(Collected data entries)
◆ ◆ ◆ ◆ ◆ ◆ ◆

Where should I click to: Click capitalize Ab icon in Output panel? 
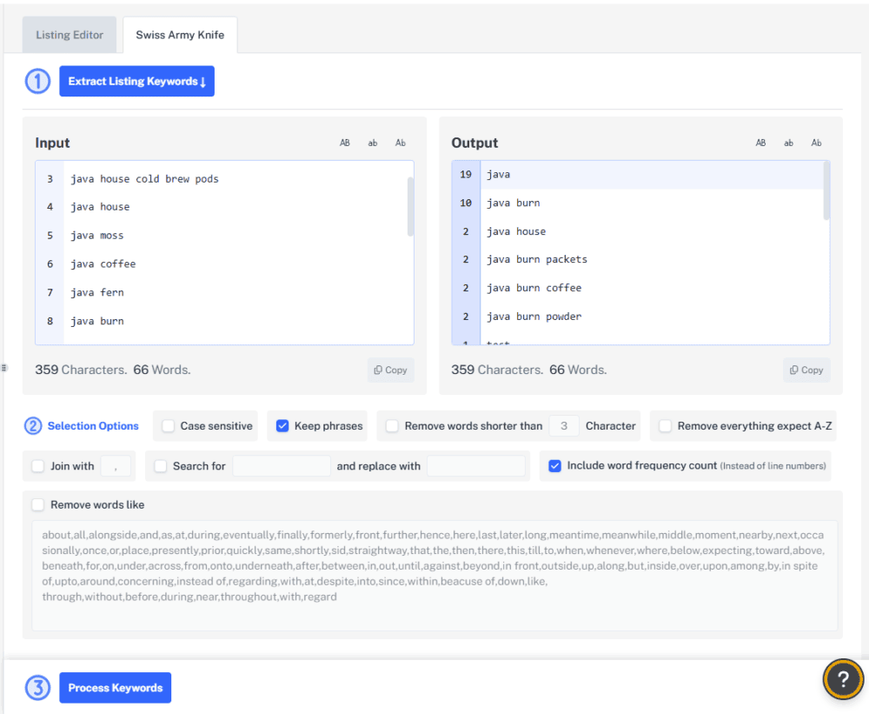[817, 143]
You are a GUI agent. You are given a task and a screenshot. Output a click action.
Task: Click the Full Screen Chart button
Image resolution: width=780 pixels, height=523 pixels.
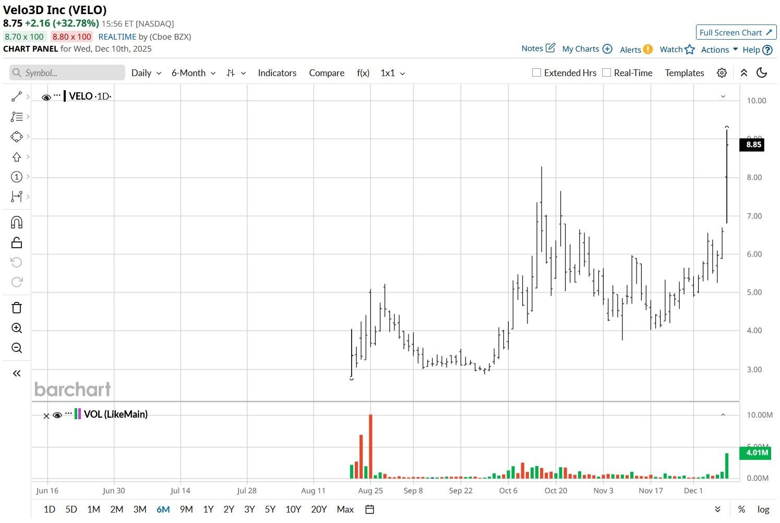point(736,32)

◆ ◆ ◆ ◆ ◆ ◆ ◆

What you are asked to do —
Apart from the images, every line above needs to be printed again exactly.

Response —
Where should I click to: Click capitalize Ab icon in Output panel? 
[817, 143]
You are a GUI agent. You are given a task and a screenshot. Output a click action.
Task: Click the Full Screen Chart button
Image resolution: width=780 pixels, height=523 pixels.
point(736,32)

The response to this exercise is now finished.